THURSDAY, APRIL 24, 1947

UNITED STATES SENATE,

SUBCOMMITTEE ON EDUCATION of the

COMMITTEE ON LABOR AND PUBLIC WELFARE,

Washington, D. C. The subcommittee met, pursuant to adjournment, at 10 a. m., in room 357, Senate Office Building, Senator George D. Aiken, presiding.

Present: Senators Aiken (presiding), Smith, Donnell, Thomas, and Ellender.

Senator AIKEN. The committee will be in order.

We will continue the hearings on the various educational bills which are now before this Senate committee.

The first witness this morning is Miss Selma Borchardt, substituting for Matthew Woll. Really, Miss Borchardt is not a substitute for any body. Mr. Woll was slated and is not here and I understand that Miss Borchardt will testify for the American Federation of Labor.

STATEMENT OF MISS SELMA BORCHARDT, APPEARING FOR MR. MATTHEW WOLL OF THE AMERICAN FEDERATION OF LABOR

Miss BORCHARDT. Mr. Woll is very, very sorry that the activities of the American Federation of Labor's committee meeting prevents his being here and I would ask permission, if I may, to submit Mr. Woll's statement for the record with such exhibits as are mentioned therein; and, if I may, Senator, to summarize the report there rather than read it.

Senator AIKEN. You may do so, Miss Borchardt.

The statement of Mr. Woll will be inserted in the record in full and then you may proceed to summarize. You may be seated.

Miss BORCHARDT. We do not come before this committee at this time, Senator, to ask for charity. We come before this committee to plead for the American public school and for every child in the United States because we feel that you gentlemen are in sympathy with such a program as a basic right.

Furthermore, we are not presenting victims of our social lack at this time for we feel that the members of this committee with the expert services at their command may get the statistics on the great need, and we think every member of this committee is convinced of the great need for Federal aid.

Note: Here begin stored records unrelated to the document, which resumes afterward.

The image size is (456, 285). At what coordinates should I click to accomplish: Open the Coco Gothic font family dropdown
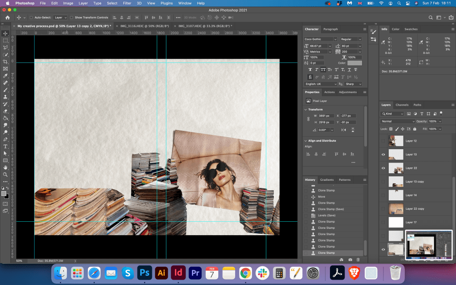(x=320, y=39)
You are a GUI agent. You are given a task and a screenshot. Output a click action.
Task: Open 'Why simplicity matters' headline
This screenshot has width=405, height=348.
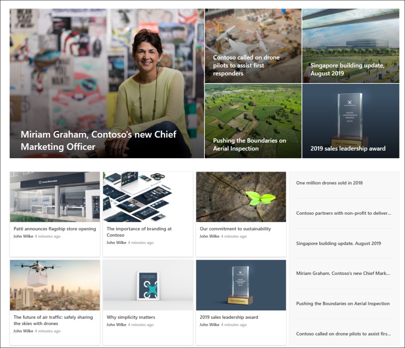pyautogui.click(x=131, y=317)
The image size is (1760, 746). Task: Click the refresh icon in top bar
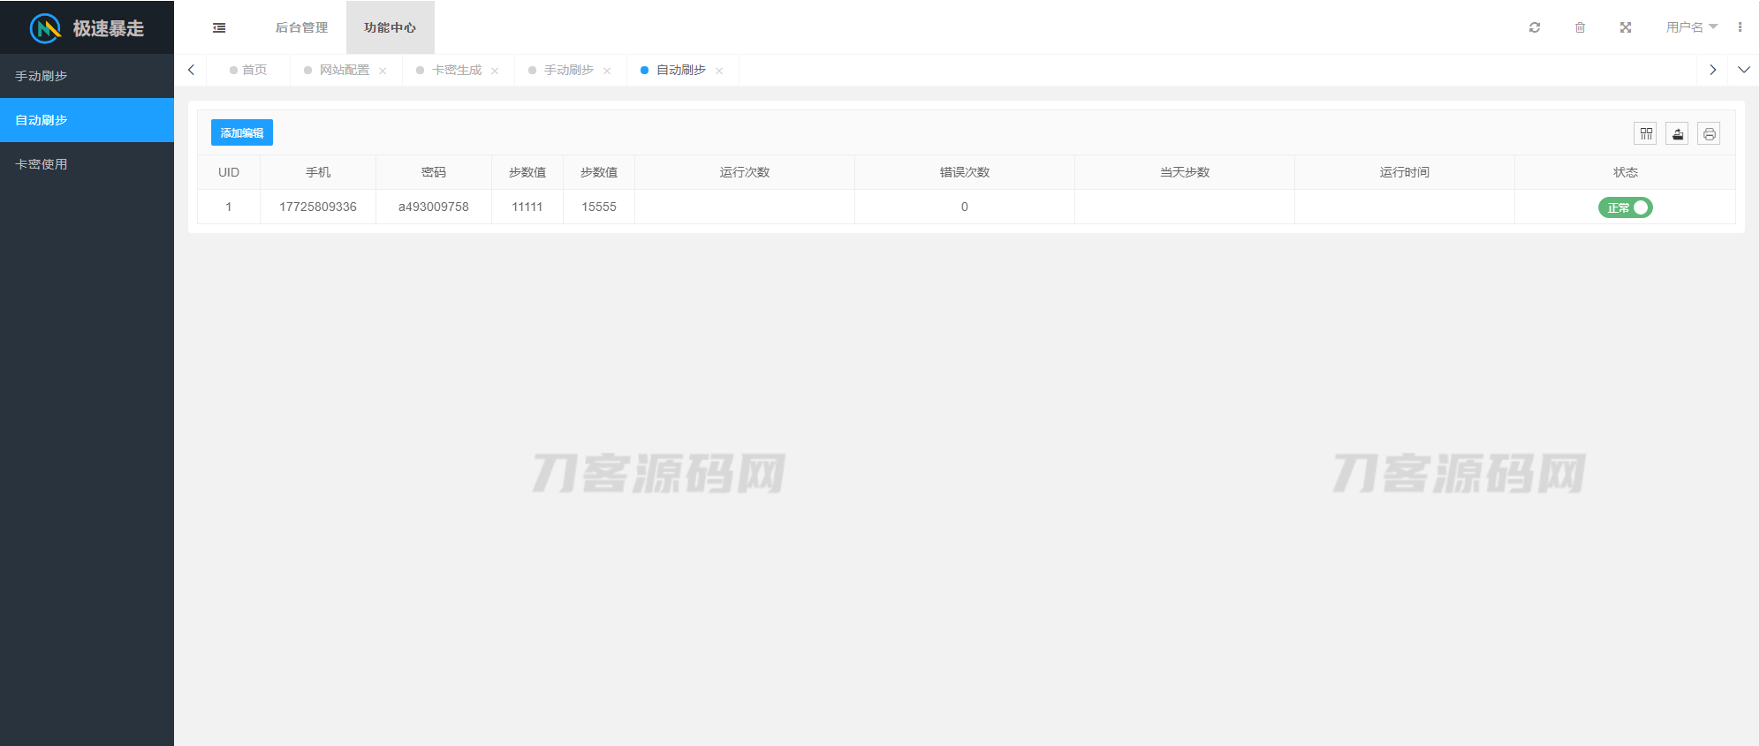(1535, 27)
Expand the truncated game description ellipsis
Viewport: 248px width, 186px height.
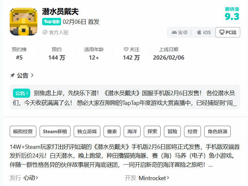click(211, 165)
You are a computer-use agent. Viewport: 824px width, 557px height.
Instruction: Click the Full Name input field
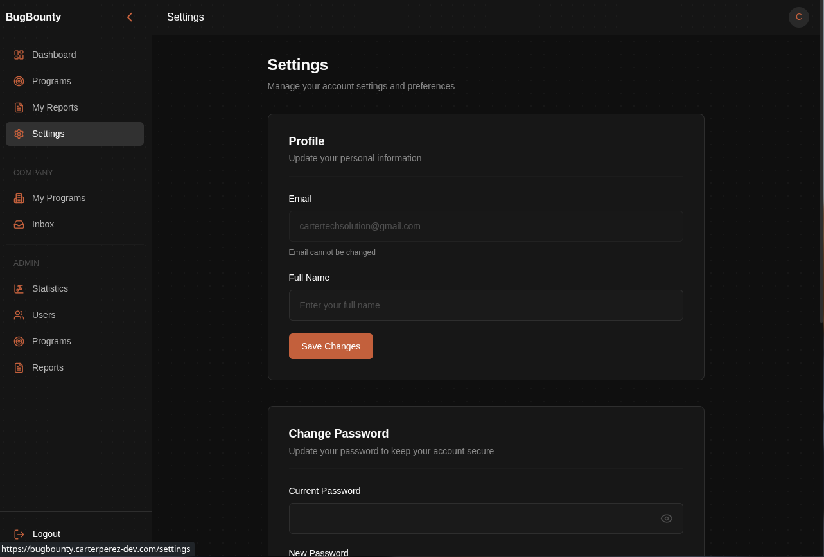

We do beg for action now. We feel that the problem is simply this: We cannot keep teachers; we cannot get teachers unless we pay

them; many of the States cannot pay their teachers. Therefore, the Federal Government must supplement the salaries of the publicschool teachers and we feel that the teacher needs this money more than any other employee.

Then, Senator, we are also not submitting data to you to show that there are States which cannot afford to pay teachers what they should be paid. We feel that every one of the members of this committee is convinced of that fact and can get such additional statistical data as he may need.

We therefore address ourselves specifically to how we may meet the problem. Gentlemen, we are not pleading for our bill. We are not pleading for credit of doing a particular thing. We are pleading for the maintenance of the American public school and for the services which will help every child in America become a better citizen. We feel that today a broad statesmanlike approach is necessary and, gentlemen, nothing less than $1,000,000,000 could possibly meet the needs of America's children.

We do feel that this is something that has priority No. 1 on America's Treasury service for our children.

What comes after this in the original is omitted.